POST https://ivs.idenfy.com/api/v2/token
Authorization: Basic {API_KEY:API_SECRET in base64}

{
  "clientId": "USER_12345",
  "firstName": "John",
  "lastName": "Smith",
  "dateOfBirth": "1990-05-15",
  "tokenType": "IDENTIFICATION",
  "successUrl": "https://ivs.idenfy.com/api/v2/redirect?authToken=DOCUMENT_TOKEN",
  "errorUrl": "https://ivs.idenfy.com/api/v2/redirect?authToken=DOCUMENT_TOKEN",
  "unverifiedUrl": "https://ivs.idenfy.com/api/v2/redirect?authToken=DOCUMENT_TOKEN",
  "callbackUrl": "https://yoursite.com/webhook/idenfy"
}
Then create the document verification session: 
{
  "clientId": "USER_12345",
  "firstName": "John",
  "lastName": "Smith",
  "dateOfBirth": "1990-05-15",
  "tokenType": "DOCUMENT",
  "successUrl": "https://yoursite.com/verification/complete",
  "errorUrl": "https://yoursite.com/verification/failed",
  "unverifiedUrl": "https://yoursite.com/verification/review",
  "callbackUrl": "https://yoursite.com/webhook/idenfy"
}
Use the authToken from the document session response as DOCUMENT_TOKEN in the identity session’s redirect URLs. This chains the two sessions so the user is automatically redirected after completing the first verification.

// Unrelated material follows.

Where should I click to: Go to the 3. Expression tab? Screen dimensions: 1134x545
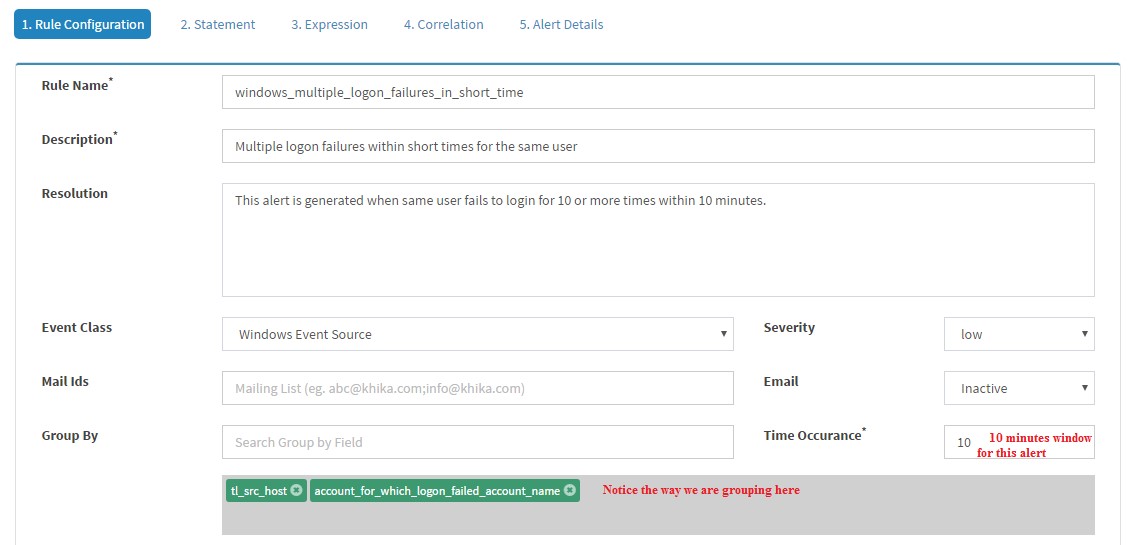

Step 2: Send the User to Verification

const identityUrl = `https://ivs.idenfy.com/api/v2/redirect?authToken=${identityToken.authToken}`;
window.location.href = identityUrl;

Step 3: Handle Webhooks and Compare Data

You will receive two separate webhooks — one for each session. Use the clientId to link them and compare extracted data. 
const verifications = {};

app.post('/webhook/idenfy', async (req, res) => {
  const payload = req.body;
  const clientId = payload.clientId;

  if (!verifications[clientId]) {
    verifications[clientId] = {};
  }

  if (payload.tokenType === 'IDENTIFICATION') {
    verifications[clientId].identity = payload;
  } else {
    verifications[clientId].document = payload;
  }

  // Check if both sessions are complete
  if (verifications[clientId].identity && verifications[clientId].document) {
    const identity = verifications[clientId].identity.data;
    const document = verifications[clientId].document.data;

    const isMatch =
      identity.docFirstName === document.docFirstName &&
      identity.docLastName === document.docLastName &&
      identity.docDob === document.docDob;

    if (isMatch) {
      await updateUserStatus(clientId, 'VERIFIED');
    } else {
      await updateUserStatus(clientId, 'REQUIRES_REVIEW');
    }
  }

  res.status(200).send('OK');
});
Suggested fields to compare: first name, last name, date of birth.

User Journey

  1. User clicks verification link
  2. Opens identity verification (selfie + ID)
  3. Completes identity verification
  4. Automatically redirected to document verification (residence permit)
  5. Uploads additional document
  6. Redirected to your success URL
  7. Two webhooks received — compare data to validate the same person

Method 2: Additional Steps

Use this when you do not need data extraction from the additional document.

Setup

Contact iDenfy support to configure an additional step in your environment (e.g., RESIDENCE_PERMIT).

Generate Session

POST https://ivs.idenfy.com/api/v2/token
Authorization: Basic {API_KEY:API_SECRET in base64}

{
  "clientId": "USER_12345",
  "firstName": "John",
  "lastName": "Smith",
  "tokenType": "IDENTIFICATION"
}
The additional step is included automatically from your environment configuration.

Webhook Result

{
  "final": true,
  "status": {
    "overall": "APPROVED"
  },
  "data": {
    "docFirstName": "JOHN",
    "docLastName": "SMITH",
    "docDob": "1990-05-15"
  },
  "fileUrls": {
    "FACE": "https://...",
    "FRONT": "https://...",
    "RESIDENCE_PERMIT": "https://..."
  },
  "additionalSteps": {
    "RESIDENCE_PERMIT": "UPLOAD"
  }
}
The additional document is stored only — no automatic data extraction. You will need to manually review or process the document image from fileUrls.